L’entrepreneur et activiste Abdourahmane Bella Bah a été reconnu coupable d’« injures et diffamation par le biais d’un système informatique » et condamné, ce mercredi 19 août 2026, par le Tribunal de première instance (TPI) de Dixinn, à Conakry.
La juridiction l’a infligé une peine de six mois d’emprisonnement, dont cinq assortis du sursis — le contraignant à passer deux semaines en détention —, d’une amende de 40 millions de francs guinéens (environ 4 000 euros), ainsi que de la suppression définitive de son compte Facebook au nom de « Bella Bah ».

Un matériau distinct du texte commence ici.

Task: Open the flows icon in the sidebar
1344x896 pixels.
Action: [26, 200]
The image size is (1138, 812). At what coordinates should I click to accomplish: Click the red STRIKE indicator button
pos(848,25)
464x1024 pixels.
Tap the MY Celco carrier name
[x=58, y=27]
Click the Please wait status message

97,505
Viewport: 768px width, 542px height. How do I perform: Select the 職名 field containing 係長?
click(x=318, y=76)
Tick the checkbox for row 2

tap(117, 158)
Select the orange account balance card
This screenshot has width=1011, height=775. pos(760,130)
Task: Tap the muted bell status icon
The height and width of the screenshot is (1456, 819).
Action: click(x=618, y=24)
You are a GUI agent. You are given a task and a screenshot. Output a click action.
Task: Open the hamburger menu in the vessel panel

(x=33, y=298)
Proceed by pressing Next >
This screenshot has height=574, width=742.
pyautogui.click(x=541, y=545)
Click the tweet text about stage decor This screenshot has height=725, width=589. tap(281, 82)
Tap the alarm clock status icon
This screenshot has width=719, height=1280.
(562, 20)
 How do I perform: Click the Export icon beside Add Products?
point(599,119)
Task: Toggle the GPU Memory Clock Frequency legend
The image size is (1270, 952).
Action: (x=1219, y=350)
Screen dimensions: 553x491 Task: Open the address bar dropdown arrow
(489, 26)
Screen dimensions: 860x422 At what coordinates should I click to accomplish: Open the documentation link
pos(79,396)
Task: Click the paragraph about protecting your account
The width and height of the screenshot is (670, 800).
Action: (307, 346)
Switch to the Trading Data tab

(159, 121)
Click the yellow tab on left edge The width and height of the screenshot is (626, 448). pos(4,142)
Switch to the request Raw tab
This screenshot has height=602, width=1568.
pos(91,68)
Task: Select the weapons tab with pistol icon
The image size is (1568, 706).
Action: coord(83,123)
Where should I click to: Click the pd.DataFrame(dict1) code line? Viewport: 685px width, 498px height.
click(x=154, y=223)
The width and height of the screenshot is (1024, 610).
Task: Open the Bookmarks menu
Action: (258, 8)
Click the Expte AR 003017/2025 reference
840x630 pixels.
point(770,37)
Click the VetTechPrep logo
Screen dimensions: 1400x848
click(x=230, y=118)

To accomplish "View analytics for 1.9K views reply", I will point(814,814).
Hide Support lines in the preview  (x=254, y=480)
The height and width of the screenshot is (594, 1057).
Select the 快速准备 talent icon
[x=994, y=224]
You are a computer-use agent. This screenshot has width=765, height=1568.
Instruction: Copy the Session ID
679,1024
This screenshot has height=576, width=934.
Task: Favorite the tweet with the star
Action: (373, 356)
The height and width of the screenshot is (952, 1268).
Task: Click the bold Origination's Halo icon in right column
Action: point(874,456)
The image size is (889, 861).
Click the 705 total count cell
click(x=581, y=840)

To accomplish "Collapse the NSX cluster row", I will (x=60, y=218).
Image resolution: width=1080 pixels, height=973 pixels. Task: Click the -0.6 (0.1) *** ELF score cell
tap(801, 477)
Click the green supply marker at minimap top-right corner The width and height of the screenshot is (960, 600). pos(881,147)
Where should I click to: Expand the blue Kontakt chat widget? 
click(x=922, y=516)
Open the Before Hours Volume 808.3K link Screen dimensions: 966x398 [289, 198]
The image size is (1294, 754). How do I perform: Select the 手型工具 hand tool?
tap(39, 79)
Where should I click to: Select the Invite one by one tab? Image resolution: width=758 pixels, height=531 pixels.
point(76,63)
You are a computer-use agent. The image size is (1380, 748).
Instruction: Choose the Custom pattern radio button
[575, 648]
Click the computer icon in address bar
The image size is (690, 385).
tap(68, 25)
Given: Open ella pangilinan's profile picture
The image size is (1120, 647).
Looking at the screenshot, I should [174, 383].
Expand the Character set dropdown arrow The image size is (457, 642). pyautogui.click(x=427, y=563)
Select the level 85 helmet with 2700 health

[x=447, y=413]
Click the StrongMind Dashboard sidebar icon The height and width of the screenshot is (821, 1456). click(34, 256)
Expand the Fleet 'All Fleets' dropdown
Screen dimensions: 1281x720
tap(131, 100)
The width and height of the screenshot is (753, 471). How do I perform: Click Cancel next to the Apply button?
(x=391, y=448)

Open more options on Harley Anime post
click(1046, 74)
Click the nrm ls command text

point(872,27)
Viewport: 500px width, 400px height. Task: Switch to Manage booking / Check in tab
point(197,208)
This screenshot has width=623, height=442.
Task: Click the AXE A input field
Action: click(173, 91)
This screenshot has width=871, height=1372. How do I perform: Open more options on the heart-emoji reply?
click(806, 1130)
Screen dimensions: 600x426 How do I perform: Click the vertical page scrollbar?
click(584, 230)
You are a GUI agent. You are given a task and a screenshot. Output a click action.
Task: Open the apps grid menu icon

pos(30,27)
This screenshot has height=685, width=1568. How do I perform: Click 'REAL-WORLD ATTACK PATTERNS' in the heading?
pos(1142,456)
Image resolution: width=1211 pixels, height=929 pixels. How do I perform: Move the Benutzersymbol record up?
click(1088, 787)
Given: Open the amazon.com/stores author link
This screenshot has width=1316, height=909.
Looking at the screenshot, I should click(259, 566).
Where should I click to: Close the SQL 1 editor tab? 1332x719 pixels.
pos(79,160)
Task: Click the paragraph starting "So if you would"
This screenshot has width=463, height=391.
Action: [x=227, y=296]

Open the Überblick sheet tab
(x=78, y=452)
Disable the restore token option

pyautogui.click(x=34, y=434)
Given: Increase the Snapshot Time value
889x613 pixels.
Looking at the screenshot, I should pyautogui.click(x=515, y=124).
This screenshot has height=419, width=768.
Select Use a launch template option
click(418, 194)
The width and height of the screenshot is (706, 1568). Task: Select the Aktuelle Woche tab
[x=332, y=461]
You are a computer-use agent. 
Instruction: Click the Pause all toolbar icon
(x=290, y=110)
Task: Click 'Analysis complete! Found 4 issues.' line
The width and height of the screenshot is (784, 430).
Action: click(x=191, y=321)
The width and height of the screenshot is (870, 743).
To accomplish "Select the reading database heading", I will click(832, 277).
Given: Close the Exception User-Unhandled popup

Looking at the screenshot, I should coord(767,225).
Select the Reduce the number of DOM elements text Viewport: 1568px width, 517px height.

L’affaire découle d’une publication diffusée sur le réseau social Facebook par le prévenu à l’encontre du premier imam de la Grande Mosquée de Conakry, Elhadj Mamadou Saliou Camara. Lors de l’ouverture des débats lundi dernier devant le tribunal, Bella Bah avait plaidé non coupable, affirmant que son message visait uniquement à « interpeller » le dignitaire religieux et non à l’injurier ou à porter atteinte à son honneur.
Le jugement rendu par le TPI de Dixinn s’éloigne des réquisitions du ministère public, qui avait initialement réclamé un an de prison ferme contre l’activiste.
Pour leur part, les avocats de la défense avaient demandé une relaxe principale ou, à défaut, d’amples circonstances atténuantes, en s’appuyant notamment sur la démarche de pardon accordée par la partie civile elle-même, le Grand Imam de Conakry.